India mobilises RBI support and diversification plan to counter US tariffs on exports

The Union government is rolling out support for Indian exporters hit by steep US tariffs on Indian goods. A 50% duty on key products has raised prices in the American market. This has hurt competitiveness in textiles, seafood, gems and jewellery, and engineering, where the US remains the largest buyer.

Between May and October 2025, exports from India to the US declined sharply, according to official trade data. Shipments fell from $8.83 billion to $6.31 billion in five months. The drop of about 28.5% translated into an export value loss of nearly $2.52 billion.

New Delhi is using a multi-layered policy response to limit the damage from higher US tariffs on Indian exports. Minister of State for Commerce and Industry Jitin Prasad said the plan includes talks for a balanced trade arrangement with Washington.

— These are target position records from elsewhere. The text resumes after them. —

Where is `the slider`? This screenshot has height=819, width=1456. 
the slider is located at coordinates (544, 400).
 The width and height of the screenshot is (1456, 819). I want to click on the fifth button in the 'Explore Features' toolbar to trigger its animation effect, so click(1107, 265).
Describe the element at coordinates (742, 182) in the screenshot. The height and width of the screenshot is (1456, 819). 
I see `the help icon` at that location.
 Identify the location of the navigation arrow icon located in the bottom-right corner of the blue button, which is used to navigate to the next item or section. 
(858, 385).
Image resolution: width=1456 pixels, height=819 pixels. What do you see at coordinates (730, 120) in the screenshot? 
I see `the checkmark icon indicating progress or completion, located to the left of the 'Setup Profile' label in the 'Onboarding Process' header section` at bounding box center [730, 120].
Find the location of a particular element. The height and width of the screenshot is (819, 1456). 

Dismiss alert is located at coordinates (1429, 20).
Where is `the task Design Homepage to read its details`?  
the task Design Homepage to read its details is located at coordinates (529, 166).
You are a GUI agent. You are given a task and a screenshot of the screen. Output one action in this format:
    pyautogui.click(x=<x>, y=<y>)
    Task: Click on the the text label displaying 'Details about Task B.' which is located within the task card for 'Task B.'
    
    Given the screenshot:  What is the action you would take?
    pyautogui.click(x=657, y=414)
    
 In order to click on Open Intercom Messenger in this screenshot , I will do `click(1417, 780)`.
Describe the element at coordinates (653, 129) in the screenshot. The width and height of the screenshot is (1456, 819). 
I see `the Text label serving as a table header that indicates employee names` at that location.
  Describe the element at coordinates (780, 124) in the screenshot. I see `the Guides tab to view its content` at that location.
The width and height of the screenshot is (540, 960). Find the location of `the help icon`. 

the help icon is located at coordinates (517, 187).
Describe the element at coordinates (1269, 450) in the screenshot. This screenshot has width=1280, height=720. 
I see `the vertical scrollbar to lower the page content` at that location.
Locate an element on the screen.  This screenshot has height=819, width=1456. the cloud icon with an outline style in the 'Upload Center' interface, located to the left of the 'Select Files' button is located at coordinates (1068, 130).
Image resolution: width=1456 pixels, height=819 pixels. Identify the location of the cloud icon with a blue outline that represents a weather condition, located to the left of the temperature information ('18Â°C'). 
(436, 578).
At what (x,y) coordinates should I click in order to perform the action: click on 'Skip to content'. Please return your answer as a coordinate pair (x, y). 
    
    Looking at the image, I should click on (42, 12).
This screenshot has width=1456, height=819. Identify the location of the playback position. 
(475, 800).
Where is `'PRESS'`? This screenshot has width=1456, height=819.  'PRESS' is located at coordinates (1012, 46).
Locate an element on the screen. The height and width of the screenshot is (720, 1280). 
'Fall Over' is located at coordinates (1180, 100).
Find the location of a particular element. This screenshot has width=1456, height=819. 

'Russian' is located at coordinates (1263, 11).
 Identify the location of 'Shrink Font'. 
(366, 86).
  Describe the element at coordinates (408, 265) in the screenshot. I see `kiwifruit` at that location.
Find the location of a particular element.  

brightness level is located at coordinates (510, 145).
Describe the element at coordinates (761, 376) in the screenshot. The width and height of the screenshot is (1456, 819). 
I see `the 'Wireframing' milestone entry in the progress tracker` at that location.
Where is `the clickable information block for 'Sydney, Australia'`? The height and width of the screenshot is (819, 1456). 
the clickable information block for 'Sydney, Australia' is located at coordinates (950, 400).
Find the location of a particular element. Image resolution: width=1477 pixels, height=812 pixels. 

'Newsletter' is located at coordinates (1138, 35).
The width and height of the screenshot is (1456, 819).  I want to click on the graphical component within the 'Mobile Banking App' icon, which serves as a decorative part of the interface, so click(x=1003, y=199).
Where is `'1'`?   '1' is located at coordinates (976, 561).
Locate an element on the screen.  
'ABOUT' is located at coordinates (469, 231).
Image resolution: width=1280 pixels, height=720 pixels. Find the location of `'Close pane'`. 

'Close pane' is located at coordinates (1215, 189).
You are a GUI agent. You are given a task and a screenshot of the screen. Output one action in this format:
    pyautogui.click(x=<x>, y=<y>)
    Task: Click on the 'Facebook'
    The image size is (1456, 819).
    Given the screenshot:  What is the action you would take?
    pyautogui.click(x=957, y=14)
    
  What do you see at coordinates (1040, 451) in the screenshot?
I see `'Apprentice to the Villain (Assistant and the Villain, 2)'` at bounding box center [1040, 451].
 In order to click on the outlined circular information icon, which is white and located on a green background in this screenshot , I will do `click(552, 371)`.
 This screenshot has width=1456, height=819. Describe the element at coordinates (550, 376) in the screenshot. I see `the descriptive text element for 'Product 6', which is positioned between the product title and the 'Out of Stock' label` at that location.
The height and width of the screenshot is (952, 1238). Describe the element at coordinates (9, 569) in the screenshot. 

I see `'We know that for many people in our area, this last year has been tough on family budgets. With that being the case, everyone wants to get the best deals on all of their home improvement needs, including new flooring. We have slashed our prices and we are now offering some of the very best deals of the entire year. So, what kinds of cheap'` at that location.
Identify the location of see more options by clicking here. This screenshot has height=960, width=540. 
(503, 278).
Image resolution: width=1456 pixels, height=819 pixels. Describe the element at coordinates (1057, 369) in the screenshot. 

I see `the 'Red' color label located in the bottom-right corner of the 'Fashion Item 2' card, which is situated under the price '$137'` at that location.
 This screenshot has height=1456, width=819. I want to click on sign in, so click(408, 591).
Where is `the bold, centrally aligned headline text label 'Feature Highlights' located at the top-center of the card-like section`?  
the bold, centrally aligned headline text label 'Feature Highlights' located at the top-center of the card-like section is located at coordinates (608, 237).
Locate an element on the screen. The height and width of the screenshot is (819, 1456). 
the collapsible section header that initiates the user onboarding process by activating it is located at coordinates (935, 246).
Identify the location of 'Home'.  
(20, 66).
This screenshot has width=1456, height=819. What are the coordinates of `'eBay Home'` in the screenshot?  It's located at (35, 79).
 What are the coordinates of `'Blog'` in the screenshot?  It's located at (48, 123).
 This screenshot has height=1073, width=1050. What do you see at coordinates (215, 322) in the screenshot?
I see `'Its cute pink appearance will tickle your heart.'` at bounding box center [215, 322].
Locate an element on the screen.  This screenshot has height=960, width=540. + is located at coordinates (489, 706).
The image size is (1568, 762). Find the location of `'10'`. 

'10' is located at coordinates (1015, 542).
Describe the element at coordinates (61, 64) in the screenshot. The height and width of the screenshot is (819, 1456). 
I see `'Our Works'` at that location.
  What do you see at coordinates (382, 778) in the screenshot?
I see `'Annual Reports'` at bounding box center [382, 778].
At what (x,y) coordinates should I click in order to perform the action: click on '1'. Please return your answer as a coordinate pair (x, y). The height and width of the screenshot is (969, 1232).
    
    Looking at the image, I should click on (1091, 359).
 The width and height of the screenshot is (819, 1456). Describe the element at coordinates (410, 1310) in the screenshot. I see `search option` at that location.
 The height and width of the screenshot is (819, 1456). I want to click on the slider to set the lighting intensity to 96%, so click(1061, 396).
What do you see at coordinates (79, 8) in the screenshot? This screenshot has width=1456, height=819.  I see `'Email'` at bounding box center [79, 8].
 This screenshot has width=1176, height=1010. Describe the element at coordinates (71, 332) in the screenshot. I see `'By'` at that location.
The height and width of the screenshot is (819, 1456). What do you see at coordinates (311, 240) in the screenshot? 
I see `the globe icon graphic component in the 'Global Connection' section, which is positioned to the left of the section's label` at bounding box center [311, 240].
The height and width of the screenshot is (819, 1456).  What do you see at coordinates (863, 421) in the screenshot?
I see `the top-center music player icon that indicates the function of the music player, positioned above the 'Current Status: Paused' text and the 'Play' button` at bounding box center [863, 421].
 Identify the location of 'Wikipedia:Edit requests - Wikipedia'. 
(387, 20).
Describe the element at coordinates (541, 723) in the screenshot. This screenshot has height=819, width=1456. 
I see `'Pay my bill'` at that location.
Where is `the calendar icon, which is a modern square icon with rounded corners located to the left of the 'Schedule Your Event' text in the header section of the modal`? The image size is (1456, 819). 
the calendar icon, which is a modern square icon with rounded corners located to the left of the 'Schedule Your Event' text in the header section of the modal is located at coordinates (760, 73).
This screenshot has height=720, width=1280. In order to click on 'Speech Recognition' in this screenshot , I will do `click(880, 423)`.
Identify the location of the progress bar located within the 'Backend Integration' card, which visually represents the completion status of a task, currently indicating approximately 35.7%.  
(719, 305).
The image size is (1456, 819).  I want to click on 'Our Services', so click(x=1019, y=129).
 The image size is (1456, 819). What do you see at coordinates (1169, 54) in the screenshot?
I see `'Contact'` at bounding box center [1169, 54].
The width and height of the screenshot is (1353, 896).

Support also comes through Reserve Bank of India measures and a government-backed credit guarantee scheme.

The RBI has introduced trade relief steps aimed at easing liquidity stress for exporters facing higher landed costs abroad. Under the credit guarantee framework, banks can extend collateral-free loans to exporters because part of the lending risk shifts to the government. This structure is designed to keep credit flowing during the period of tariff disruption.

The US tariff escalation on Indian exports was staged over several months rather than applied at once. Duties started at 10% in April, increased to 25% in August, and reached 50% by late August. The final rate includes a 25% punitive tariff linked to India’s purchase of Russian oil, which the US argues funds the war against Ukraine.

Higher US tariffs on Indian exports have raised final prices for American buyers across several product lines. For textiles, items such as cotton yarn, ready-made garments, and home textiles now bear a 50% duty. A shirt valued at $20 before tariffs now lands at $30 in US stores, reducing consumer appeal and squeezing order volumes.

Seafood, especially shrimp, has also become costlier in the US market under the 50% duty slab. This comes at a time when shrimp and other seafood products bring in billions of dollars in export earnings each year. Gems, jewellery, and engineering goods face similar price pressure, adding to the broad-based export slowdown.

India counters US tariffs with RBI relief and diversification

US tariffs on Indian exports, trade basics and domestic offset plans

Tariffs are extra taxes charged by an importing nation on goods coming from abroad. When US tariffs on Indian exports rise, landed prices increase for buyers in America. Costlier products tend to lose market share to cheaper suppliers from other countries or to local producers within the US.

New Delhi is counting on domestic policy changes to partly counter lost export demand from the US. Goods and Services Tax reforms are expected to support stronger local consumption. Higher consumption can help absorb some production that might otherwise be exported, giving producers a partial cushion against external shocks.

Alongside relief for working capital through banks, authorities are also focusing on longer-term resilience. Officials say a key goal is to ensure exporters can handle sudden rule shifts in large markets. That includes foreign policy-linked measures such as the additional 25% punitive tariff related to Russian oil trade.

US tariffs on Indian exports and long-term diversification strategy

India is expanding its export strategy so that dependence on the US reduces over time. The number of priority markets is planned to rise from 20 to 50 countries. Target regions include the Middle East, Africa, Latin America, and Europe, together accounting for around 90% of current export volumes.

The Union Cabinet has cleared a six-year Export Promotion Mission with total funding of ₹25,060 crore. Under this mission, exporters will also be able to draw on collateral-free credit worth ₹20,000 crore. The objective is to help businesses build presence in new markets and lessen vulnerability to sudden tariff hikes.

The diversification push aims to spread risk across more destinations while keeping the US as a key market. By combining financial support, policy reform, and market expansion, authorities are seeking to stabilise export earnings. The effectiveness of these measures will depend on both global demand and future US tariff decisions.

The recent US tariffs on Indian exports have clearly weakened shipments in several major sectors within months. Government responses range from RBI-backed credit relief to a large-scale Export Promotion Mission and wider market outreach. Together, these steps are structured to limit immediate losses and strengthen India’s export position against future policy shocks.